The ultimate insult comes when a trick asks if Harris would put a bag over his head while they have sex.

Harris’s bedroom adventures are not as entertaining or insightful. He does approach the dissimulation of his tricks with acerbic “old-school” gay wit. But what he obviously intends as social commentary comes off a bit worn. Sure, it’s amusing when it turns out that a Puerto Rican stud he’s invited over used a photograph that—since it was taken—”some 15 summers had passed and, during that time, many, many Taco Bell Baja Beef Gorditas and Chicken Fiesta Burritos have been consumed.” Yet, at the same time who doesn’t already know the Internet is a liar’s paradise? Better, who among us hasn’t had this exact experience?

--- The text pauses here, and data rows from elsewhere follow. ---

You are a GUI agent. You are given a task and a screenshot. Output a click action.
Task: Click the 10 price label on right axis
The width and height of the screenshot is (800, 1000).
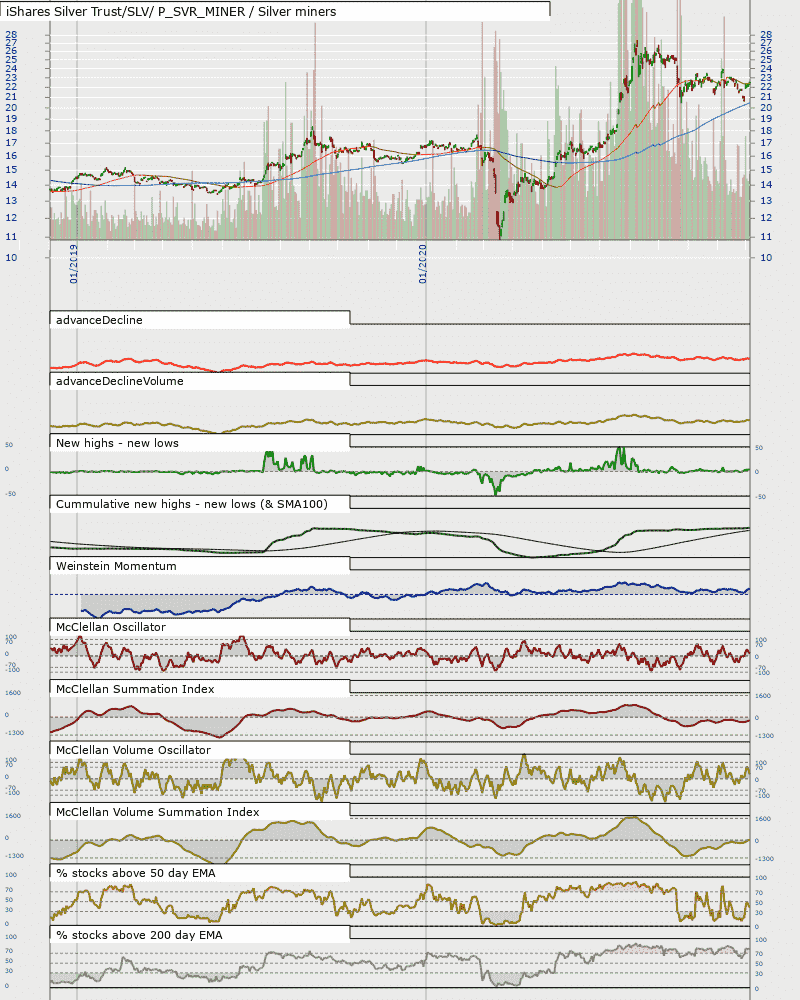coord(766,258)
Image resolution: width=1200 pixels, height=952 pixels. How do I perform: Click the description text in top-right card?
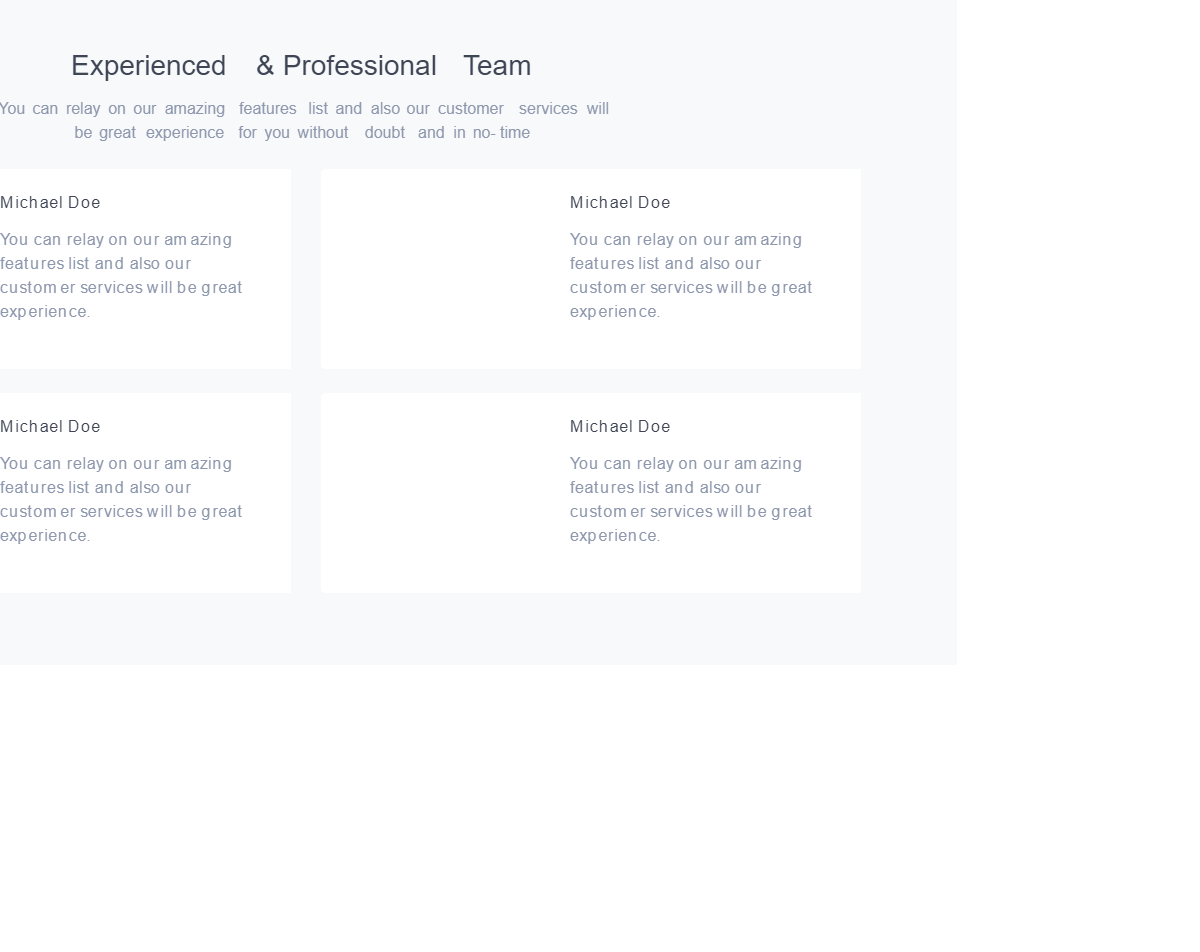click(691, 275)
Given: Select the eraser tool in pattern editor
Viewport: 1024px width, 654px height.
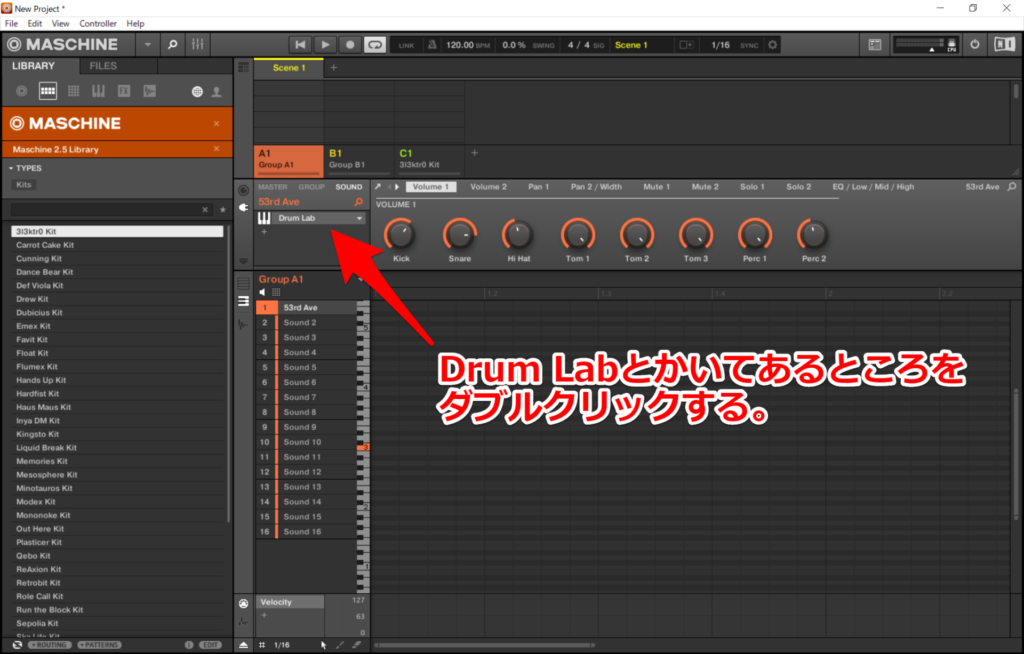Looking at the screenshot, I should [357, 645].
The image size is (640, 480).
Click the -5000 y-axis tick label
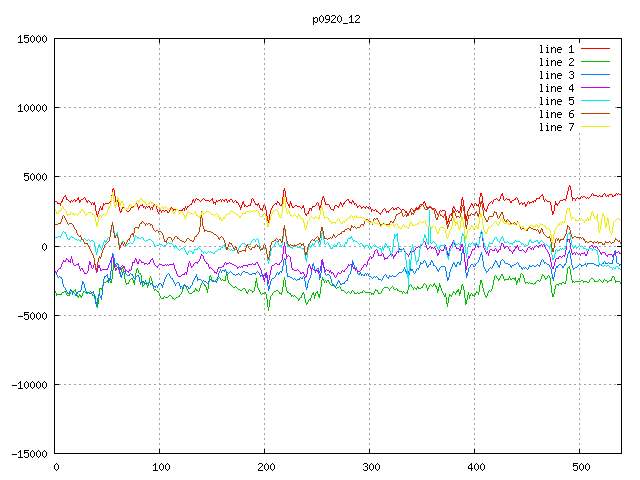click(x=30, y=315)
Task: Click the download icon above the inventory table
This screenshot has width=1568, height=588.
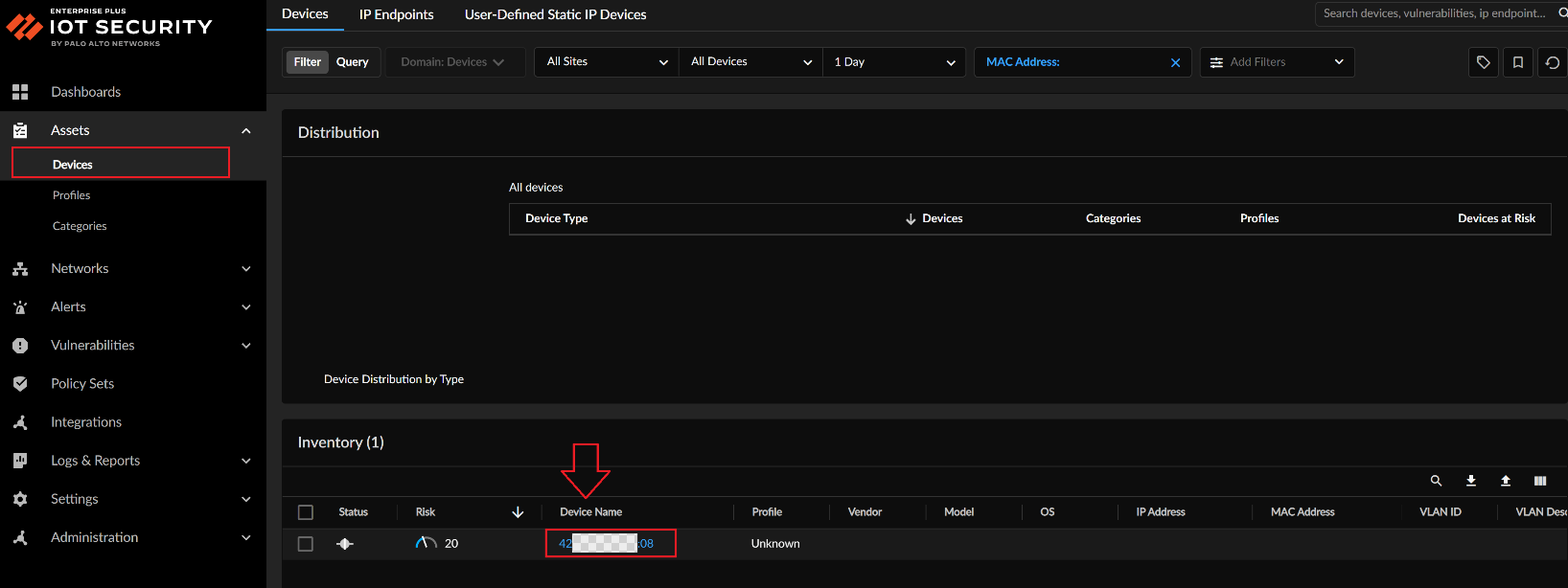Action: pyautogui.click(x=1470, y=481)
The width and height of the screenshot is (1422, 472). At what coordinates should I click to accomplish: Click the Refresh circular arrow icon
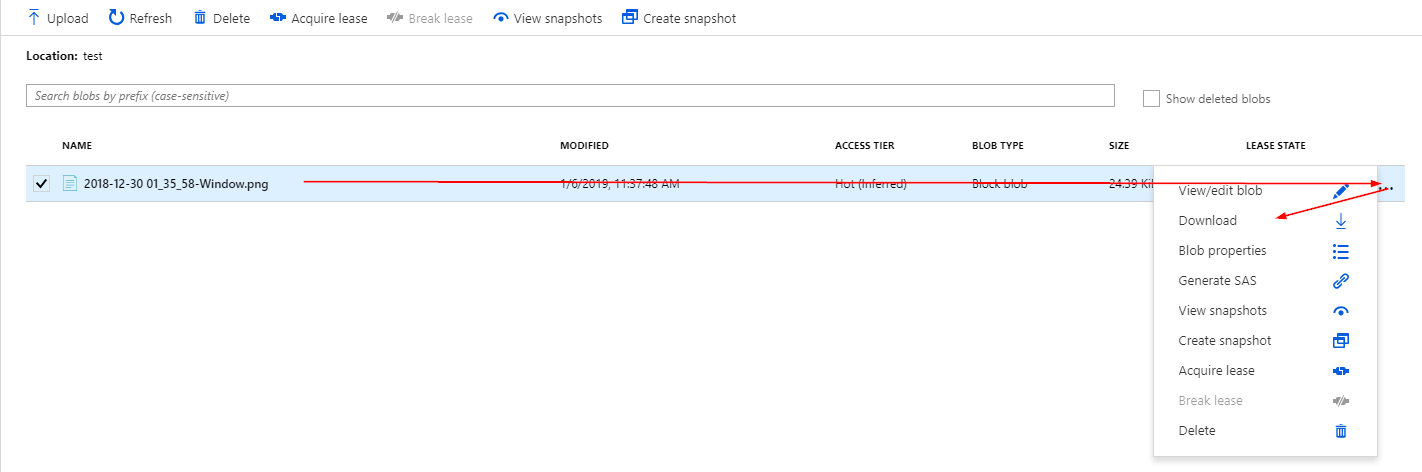click(x=117, y=18)
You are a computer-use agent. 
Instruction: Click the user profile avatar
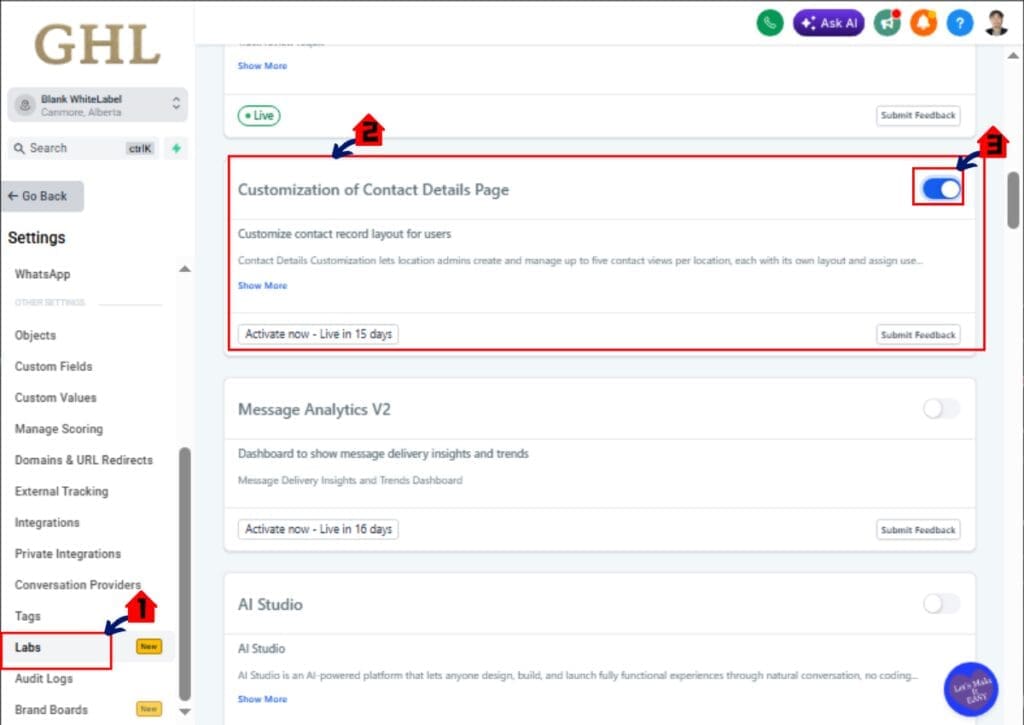996,22
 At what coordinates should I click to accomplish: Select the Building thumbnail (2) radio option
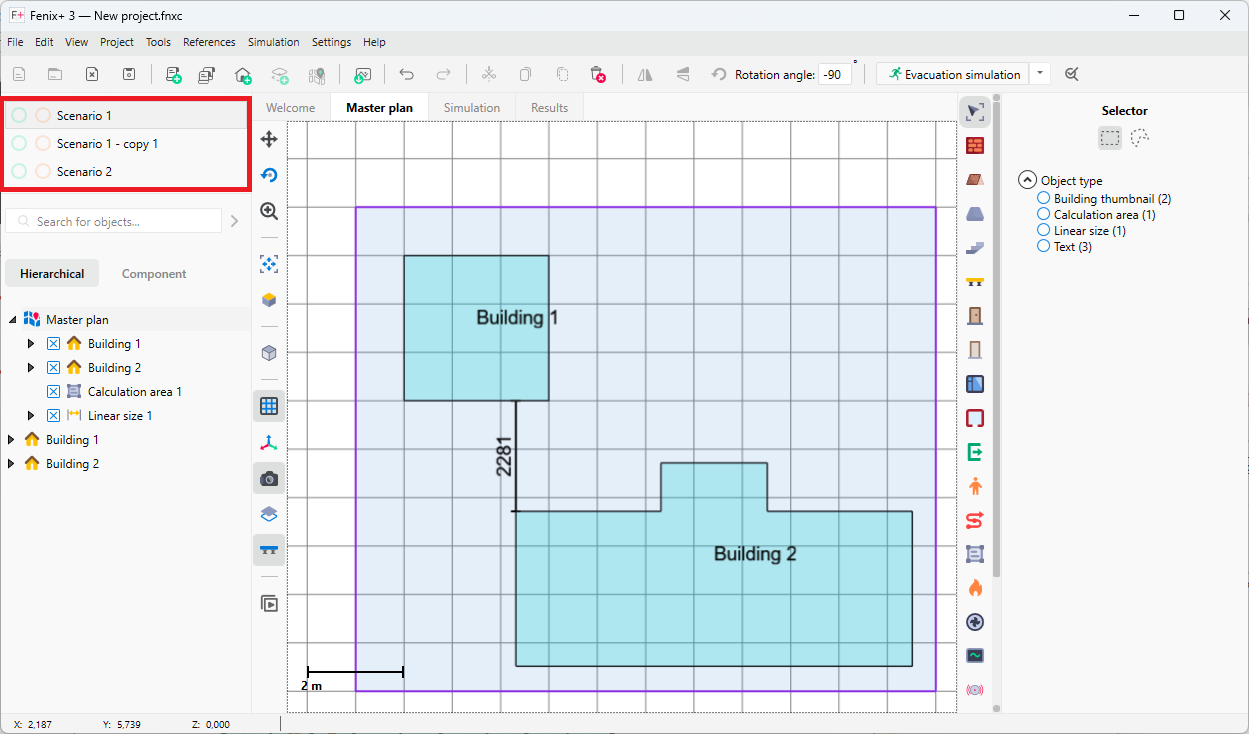point(1044,199)
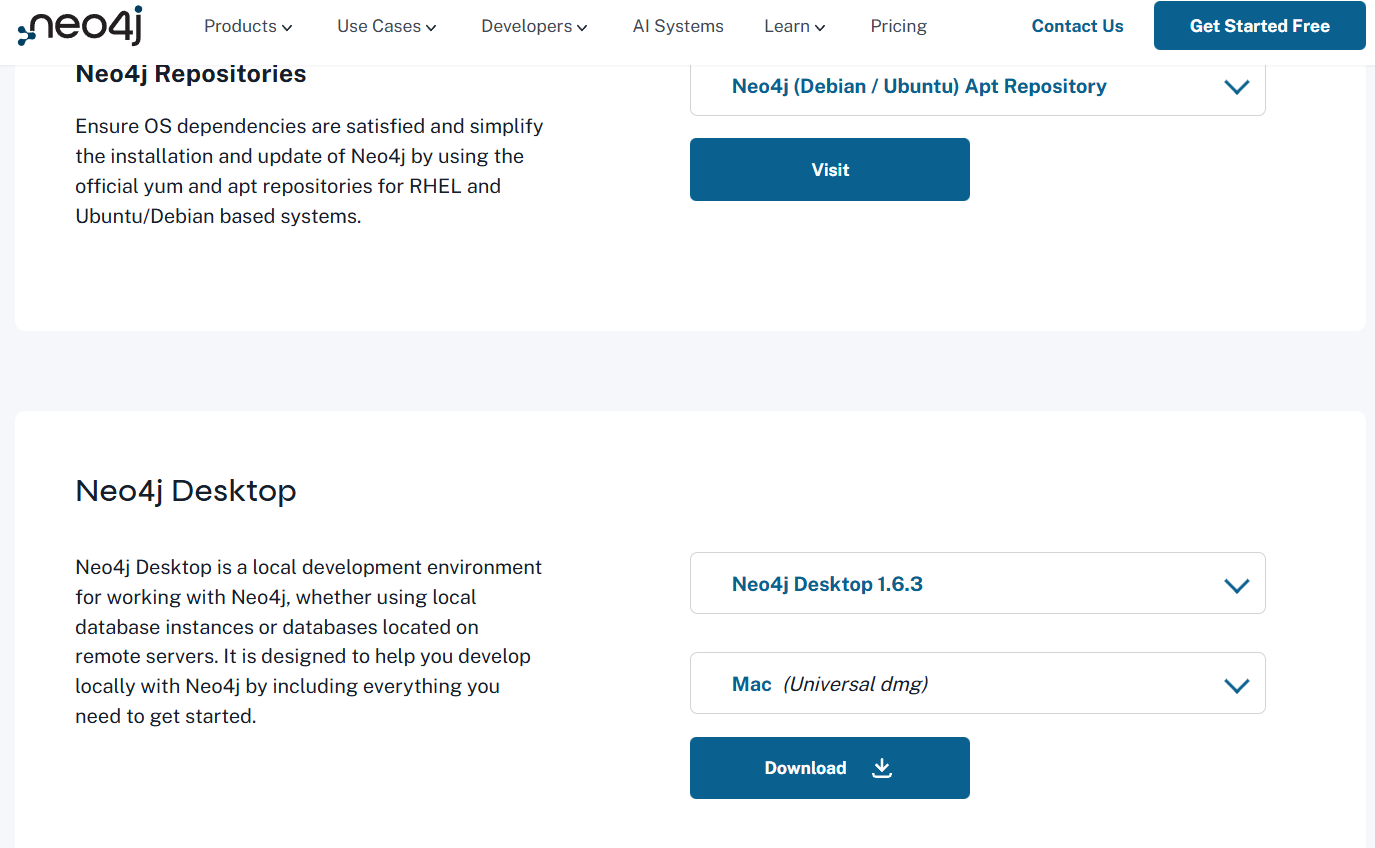Open the Debian / Ubuntu Apt Repository dropdown

point(977,87)
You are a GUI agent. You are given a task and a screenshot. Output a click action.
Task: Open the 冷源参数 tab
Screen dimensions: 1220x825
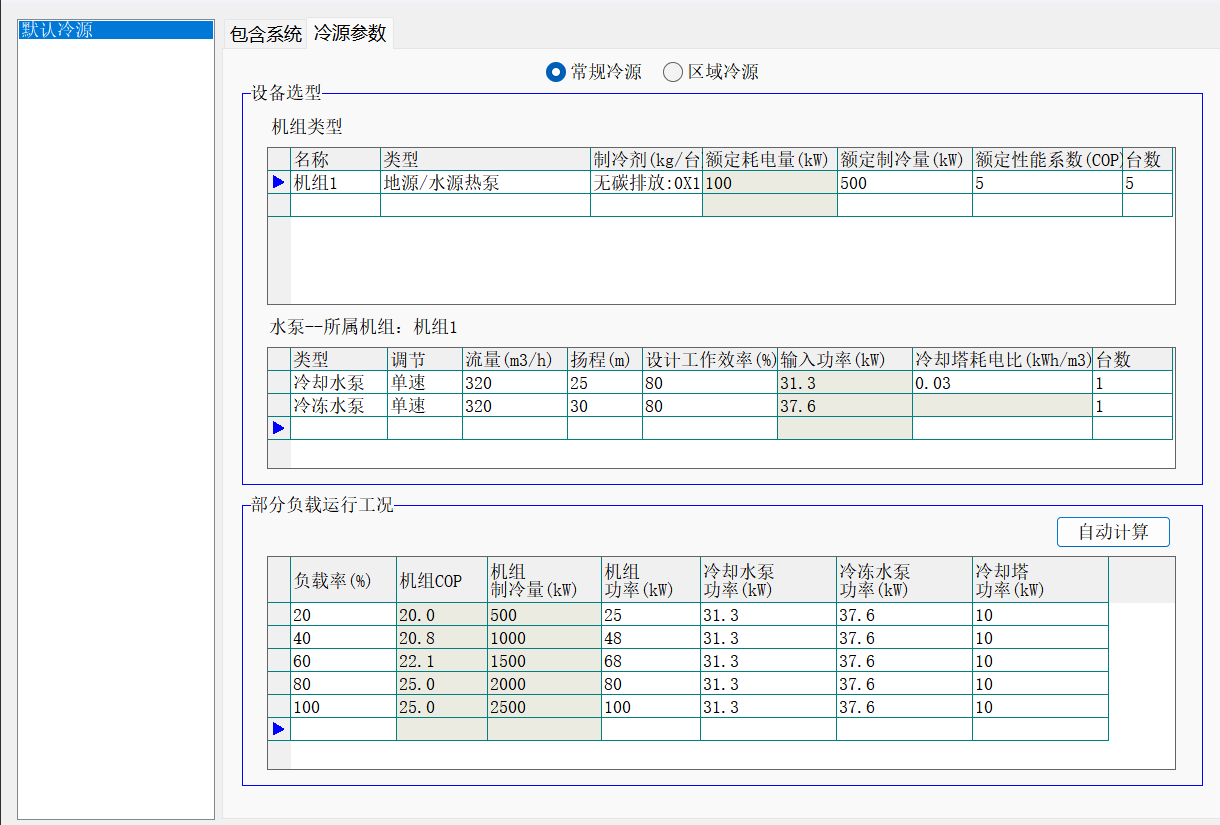click(350, 34)
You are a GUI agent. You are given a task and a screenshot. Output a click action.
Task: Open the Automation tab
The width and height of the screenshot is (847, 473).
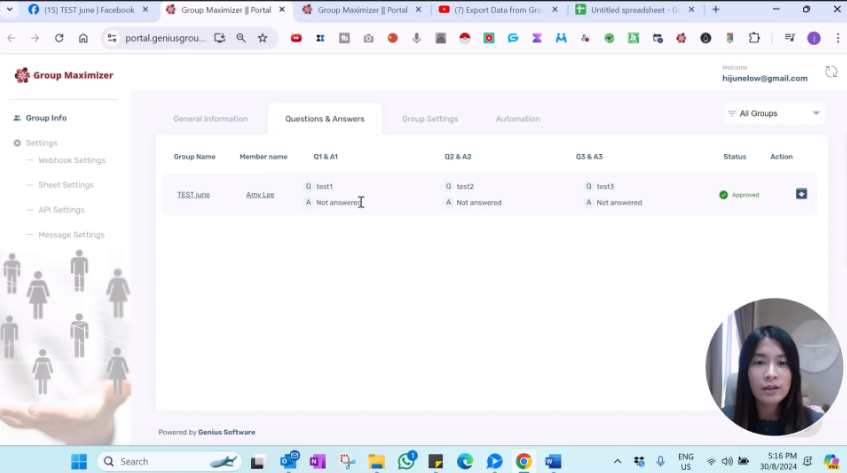point(517,119)
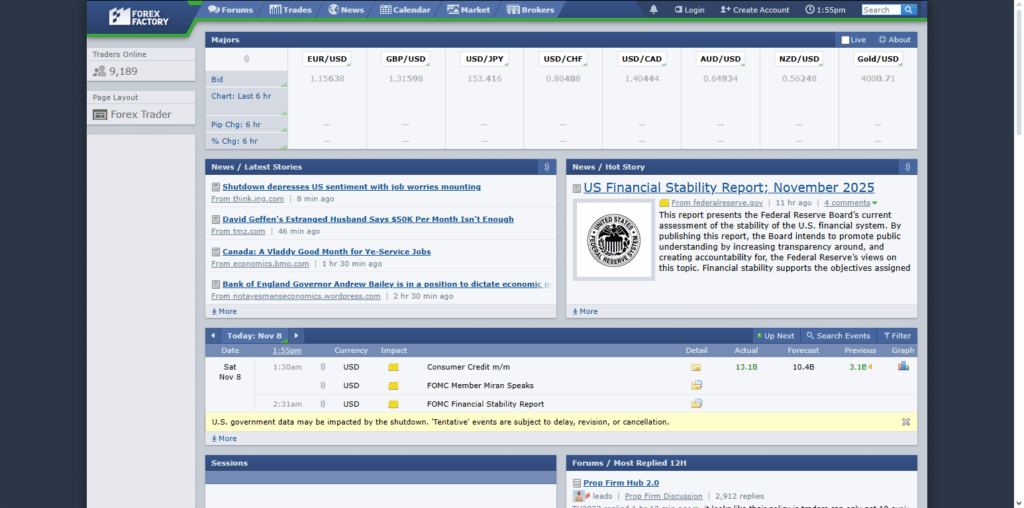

Harris also reveals the unsurprising item—because it is a cliché—that most of his paramours come from the more macho social strata—policemen, firefighters, and inner city toughs. Even though sexual taboos appear less forbidding among this group, its members are also generally more misogynist and homophobic than those who are better educated and compensated. He speculates that in these days of sexual equality, proud, manly types desire women who still act demure, feminine—qualities a drag queen exaggerates to make up for their lack of inherent female traits.

It’s all rather basic social commentary. “Diary of a Drag Queen” lacks the keen, witty breadth present in Harris’s “The End of Gay Culture.” Twenty years ago, observations about how the Internet enabled people to shrug off social mores and engage in rude and duplicitous behavior might have been original; it’s hardly a revelation these days.

Eventually, the libertine lifestyle eventually begins to wear on Harris. He can’t cruise the Internet as Denial without a few stiff drinks, many tricks lie about their age and weight, and the other drag queens he meets online mercilessly harass him via instant messages. Most of all, Harris’s true nature calls out for the pursuits of writing and reading; for even though “Denial” springs from Daniel, she is also so named because of what Harris understood he must do to for this adventure.

Even in this, the reason Harris retires his wigs is not because of what the reader might expect.

“It is the assertion of my old habits, my old self, in short, of the curmudgeonly male who wants to be alone with his art books and novels… Denial will become a casualty, not of outraged masculinity, but of outraged studiousness, not of the man and his machismo, but of the intellectual and his books.”